**SUPPLIED MATERIAL**.
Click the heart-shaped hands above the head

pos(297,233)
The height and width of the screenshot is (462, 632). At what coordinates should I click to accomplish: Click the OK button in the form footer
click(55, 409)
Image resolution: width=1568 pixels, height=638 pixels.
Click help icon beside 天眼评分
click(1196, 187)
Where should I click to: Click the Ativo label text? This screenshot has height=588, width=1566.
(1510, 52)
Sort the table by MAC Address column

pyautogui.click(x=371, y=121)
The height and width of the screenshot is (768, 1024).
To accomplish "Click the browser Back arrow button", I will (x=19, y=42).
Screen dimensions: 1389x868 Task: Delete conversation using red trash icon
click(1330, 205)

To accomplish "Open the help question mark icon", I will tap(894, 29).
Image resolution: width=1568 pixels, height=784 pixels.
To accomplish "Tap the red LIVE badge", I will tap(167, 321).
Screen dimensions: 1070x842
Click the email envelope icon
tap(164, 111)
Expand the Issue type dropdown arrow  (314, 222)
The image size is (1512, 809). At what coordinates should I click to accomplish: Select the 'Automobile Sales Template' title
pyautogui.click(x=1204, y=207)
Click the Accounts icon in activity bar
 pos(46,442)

**AIM OF THE EXERCISE**. Print the material once more. Change nothing.

**EXPECTED ANSWER**.
Click the heart-shaped hands above the head

pos(297,233)
The height and width of the screenshot is (462, 632). At what coordinates should I click to accomplish: Click the OK button in the form footer
click(55, 409)
Image resolution: width=1568 pixels, height=638 pixels.
Click help icon beside 天眼评分
click(1196, 187)
Where should I click to: Click the Ativo label text? This screenshot has height=588, width=1566.
(1510, 52)
Sort the table by MAC Address column

pyautogui.click(x=371, y=121)
The height and width of the screenshot is (768, 1024).
To accomplish "Click the browser Back arrow button", I will (x=19, y=42).
Screen dimensions: 1389x868 Task: Delete conversation using red trash icon
click(1330, 205)

To accomplish "Open the help question mark icon", I will tap(894, 29).
Image resolution: width=1568 pixels, height=784 pixels.
To accomplish "Tap the red LIVE badge", I will tap(167, 321).
Screen dimensions: 1070x842
Click the email envelope icon
tap(164, 111)
Expand the Issue type dropdown arrow  (314, 222)
The image size is (1512, 809). At what coordinates should I click to accomplish: Select the 'Automobile Sales Template' title
pyautogui.click(x=1204, y=207)
Click the Accounts icon in activity bar
 pos(46,442)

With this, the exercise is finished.